Text shown:

Cruciferous vegetables have been extensively studied in terms of their significant effects on lung, pancreatic, colorectal, stomach, ovarian, breast, and bladder cancer.

Among the family of cruciferous, cabbage has displayed protective effects on breast, colon, pancreatic, and rectal cancer. A case-control study on Polish women showed that consuming red, raw, and cooked cabbage significantly reduced the risk of breast cancer (3). Similarly, an epidemiological review concluded that consuming cruciferous vegetables like cabbage is associated with reduced prostate cancer risk (4).

Heart health: 

The oxidation of LDL in the blood forms foam cells and atherosclerosis (hardening of arteries) and increases the risk of cardiovascular diseases. Since cabbage is rich in antioxidants, it protects the heart by preventing lipid peroxidation. This was confirmed in a study where the participants consumed red and black cabbage for two weeks; their results showed a reduction in LDL levels, total cholesterol, and oxidized LDL.

Similarly, the red and black cabbage also increases the levels of beta-carotene and lutein which may also help reduce oxidized LDL levels in the blood (5).

Type 2 diabetes:

The prevalence of diabetes worldwide is increasing rapidly, impacting 422 million people, mainly those residing in middle and low-income countries.

A diet rich in cabbage may lower your chances of developing type 2 diabetes. The major anti-diabetic components in cabbages are vitamins C, K, and E, fiber phenolic compounds, anthocyanins, and glucosinolates (6).

Blood clotting and bone health:

Cabbage is a good source of Vitamin K incorporating 76 µg in 100 grams. Vitamin K is responsible for proper blood clotting and bone health. Without it, you would be at high risk of developing bone conditions like osteoporosis.

A small tip: since Vitamin K is a fat-soluble vitamin, include a small amount of fat while consuming cabbage like beef, fish, or oil-based salad dressings in salads. These fats will help absorb your vitamin K efficiently.

Iodine absorption:

Cabbage is naturally a good source of iodine minerals. Its deficiency can cause malfunction of the thyroid gland, goiter, hypothyroidism, and nervous system.

Cabbage consumption reduces the deficiency of iodine and iodine causing disorders such as proper functioning of the thyroid gland and nervous system.

Skin and wound healing:

The vitamin C content of cabbage helps promote youthful skin and collagen by protecting against UV radiation and aging signs. The sulfur in cabbage helps produce protein keratin which is beneficial for healthy skin, hair, and nails.

Furthermore, Vitamin C also helps in wound healing, strengthens the nervous system, and helps absorb iron- a mineral for hemoglobin production. 

Lowers blood pressure:

Potassium, an important mineral found in cabbage, is responsible for lowering blood pressure by counteracting the effects of sodium.

Potassium helps relax the blood vessel walls and excrete the excess sodium out of the body in urine, thereby lowering the blood pressure and reducing the risk of heart disease.

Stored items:
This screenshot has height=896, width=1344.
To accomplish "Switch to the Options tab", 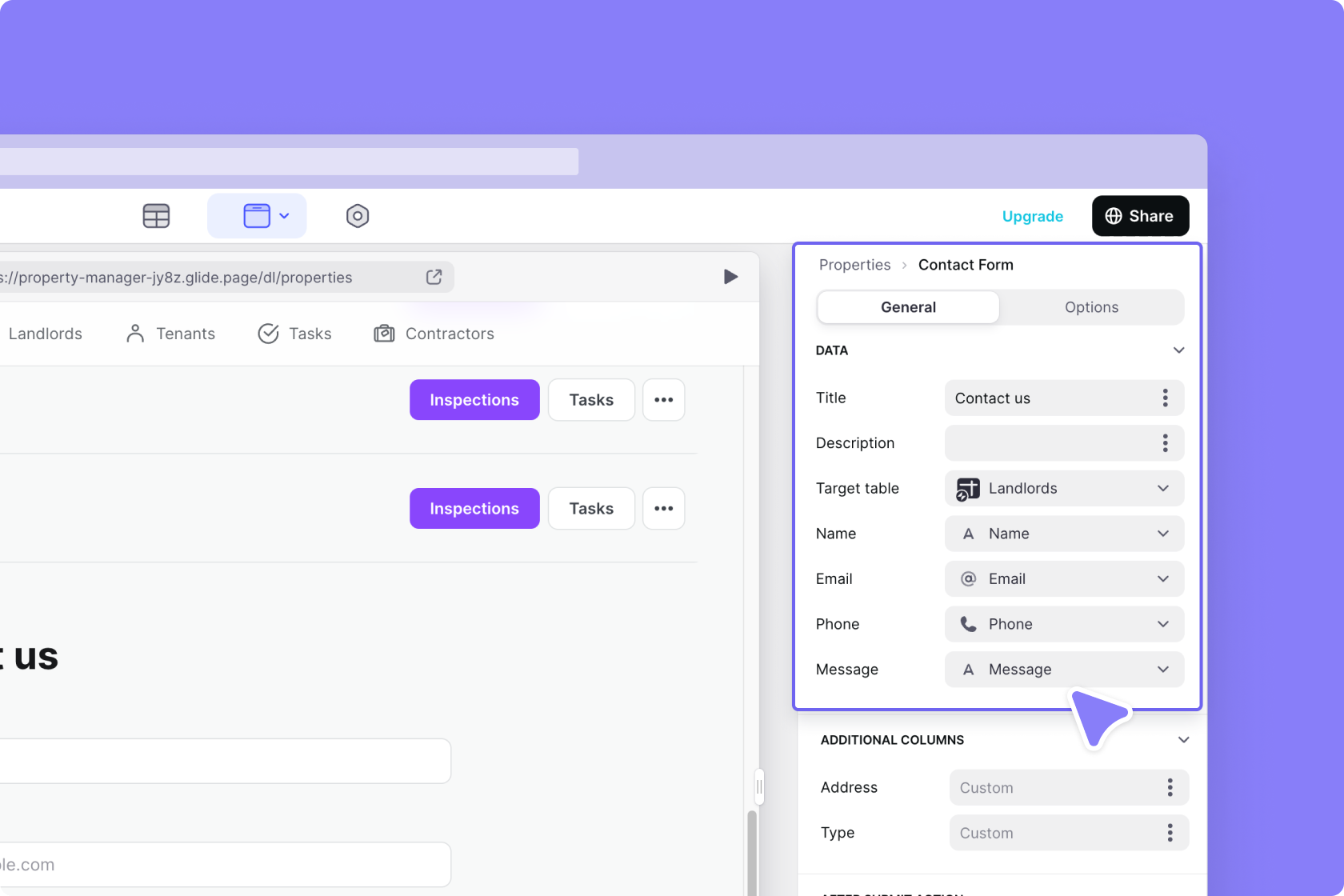I will [1091, 307].
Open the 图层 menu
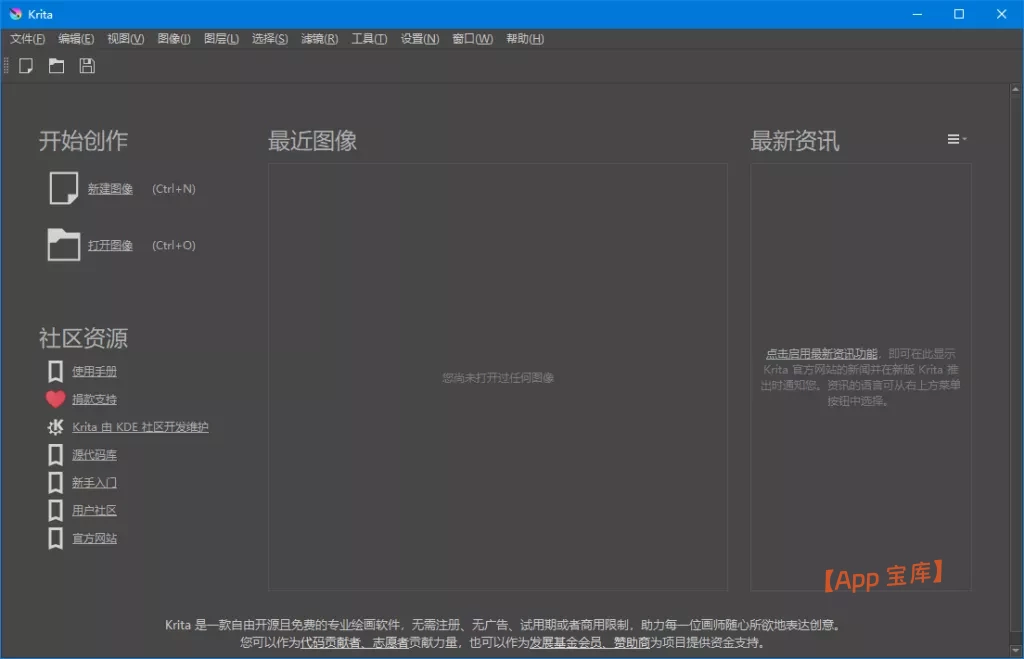The width and height of the screenshot is (1024, 659). [x=221, y=38]
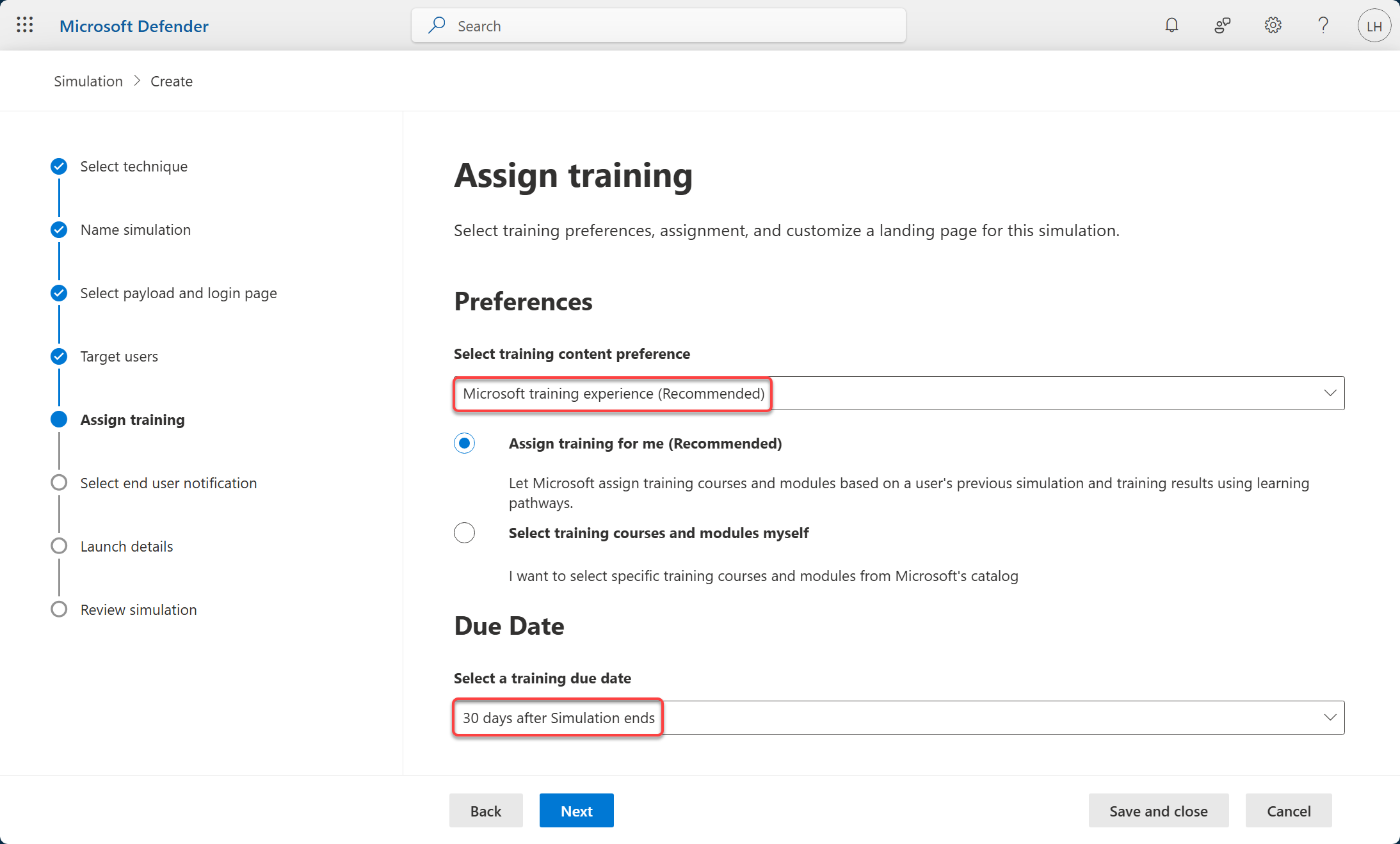This screenshot has width=1400, height=844.
Task: Click Save and close
Action: pos(1158,811)
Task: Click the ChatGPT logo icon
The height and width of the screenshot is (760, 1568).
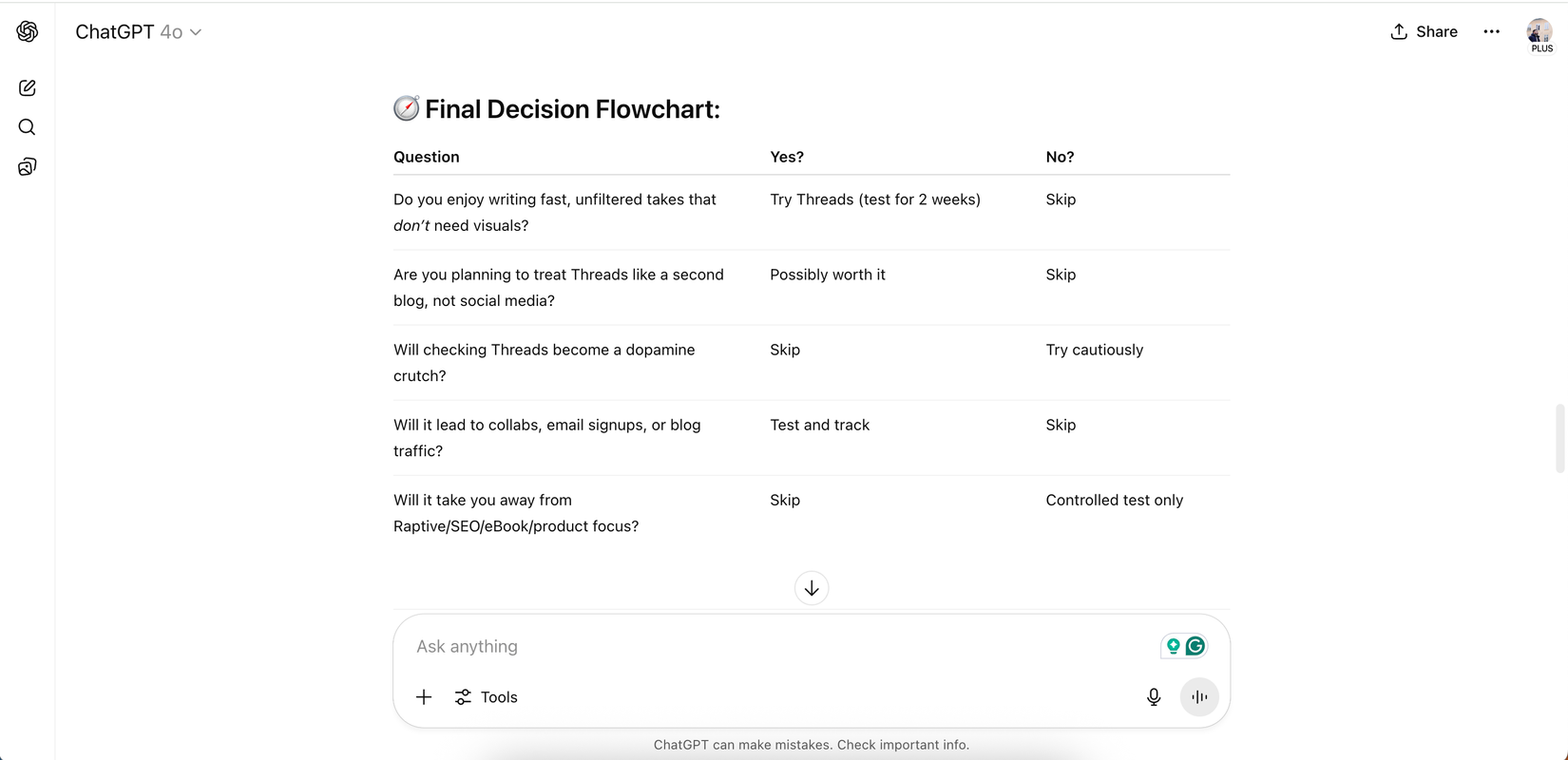Action: (x=28, y=31)
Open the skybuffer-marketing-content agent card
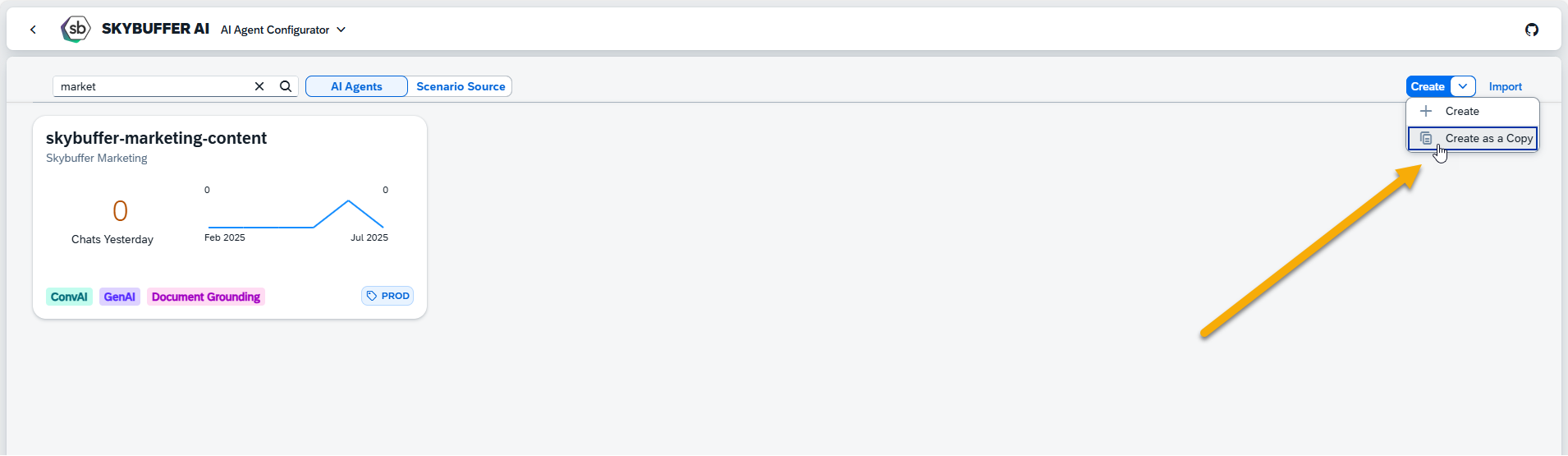This screenshot has height=456, width=1568. tap(156, 138)
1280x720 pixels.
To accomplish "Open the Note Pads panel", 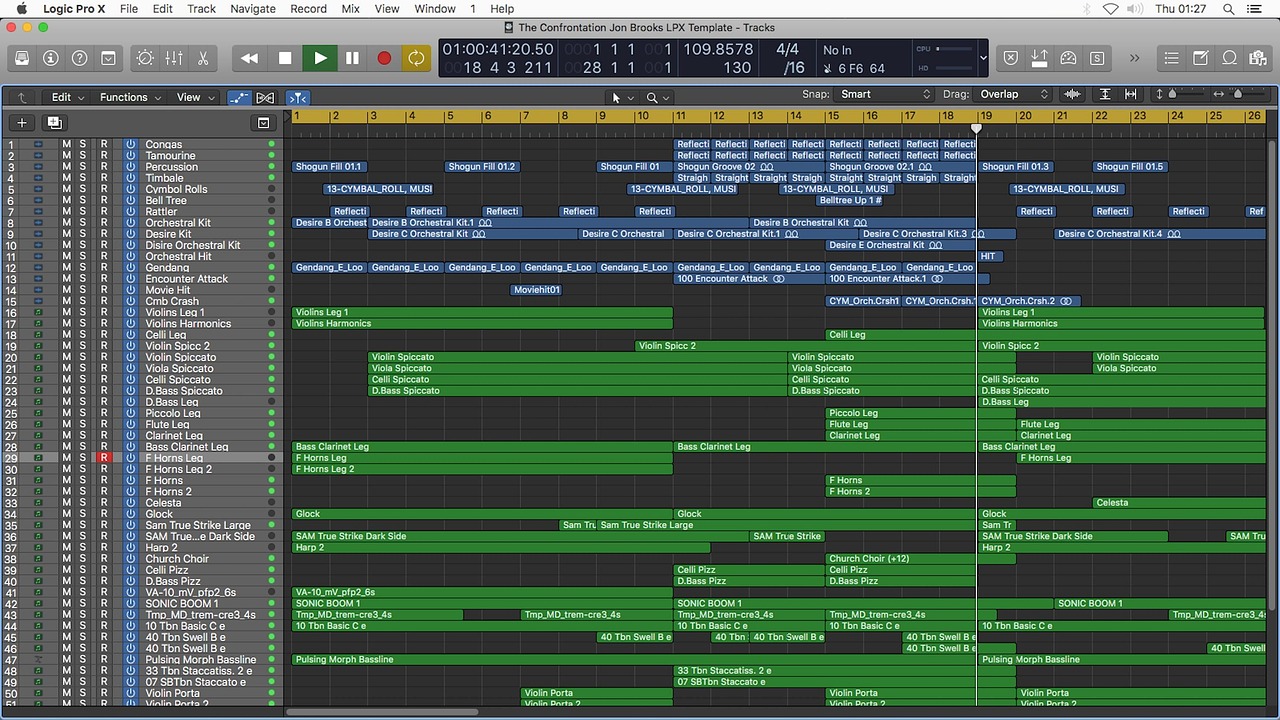I will pyautogui.click(x=1201, y=58).

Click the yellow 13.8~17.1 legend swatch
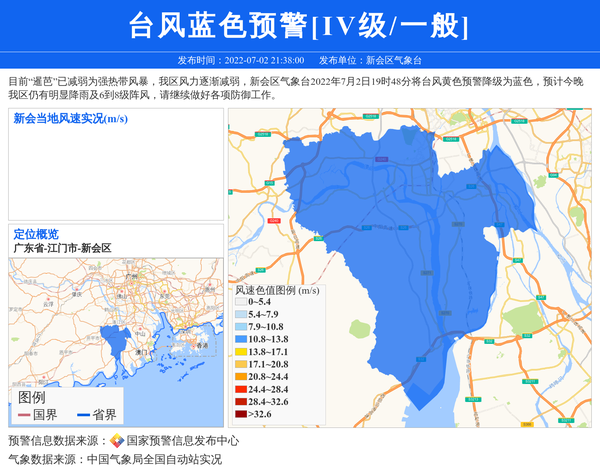[240, 352]
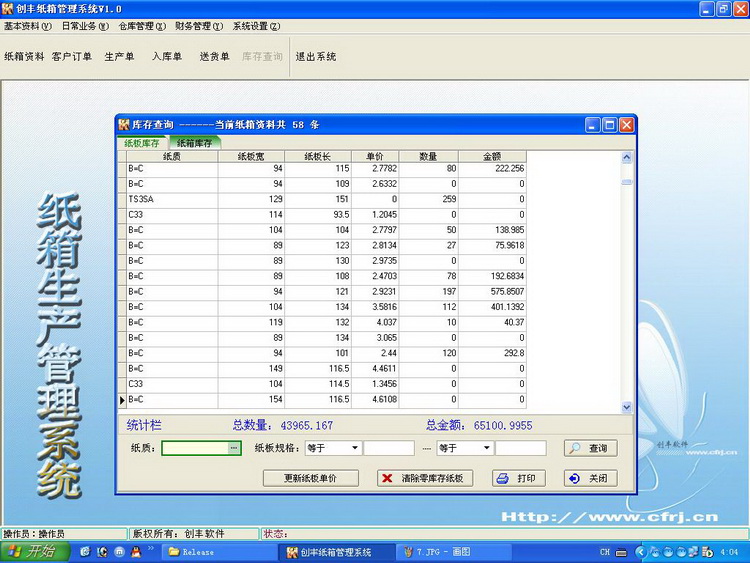
Task: Open the 仓库管理 menu
Action: pos(142,26)
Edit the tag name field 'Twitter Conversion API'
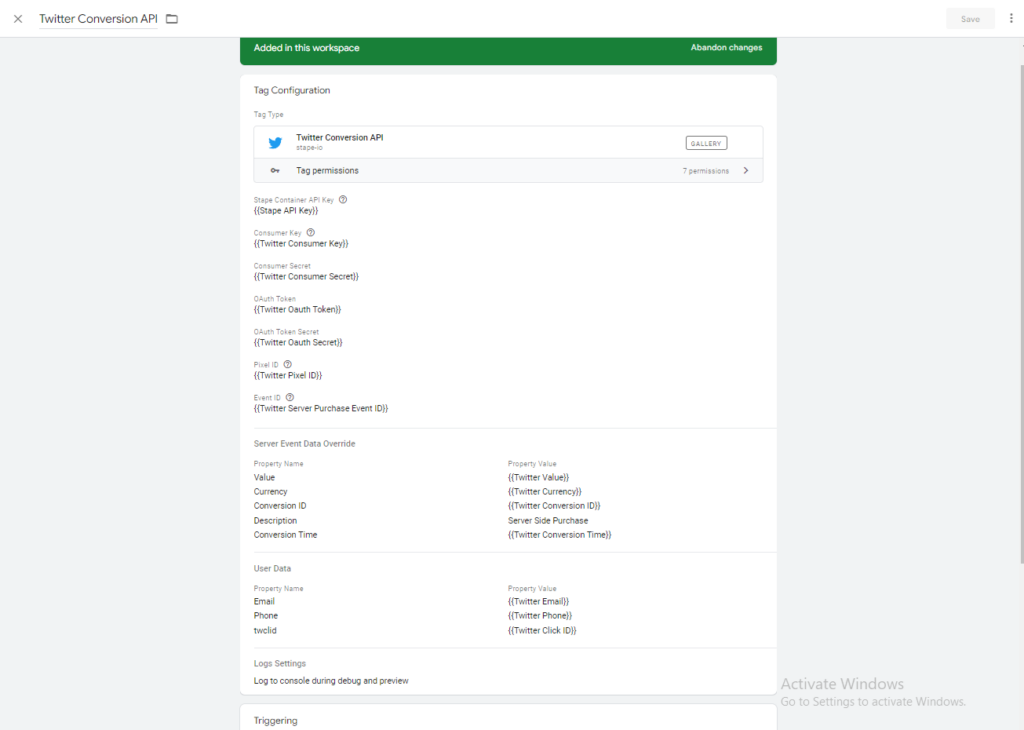The image size is (1024, 730). pos(98,19)
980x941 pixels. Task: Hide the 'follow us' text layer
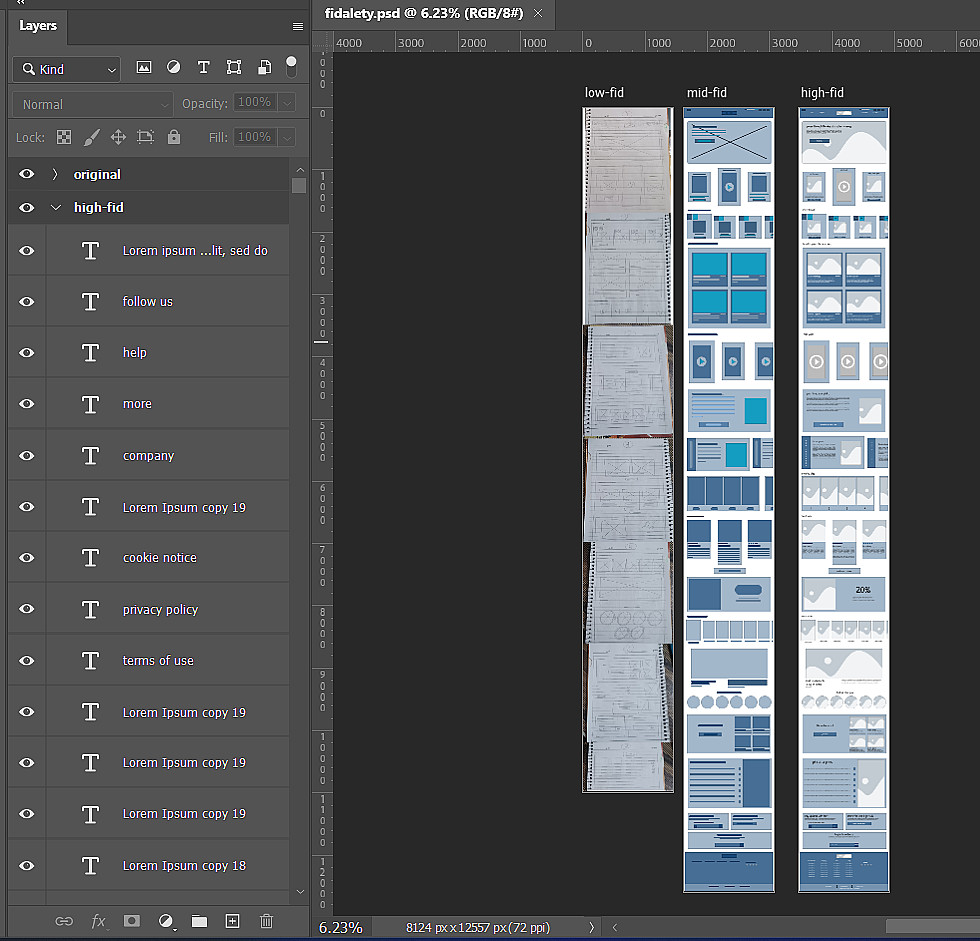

Work to complete: According to the text on cabbage's health benefits, how much vitamin K does 100 grams of cabbage contain?

Answer space: 76 µg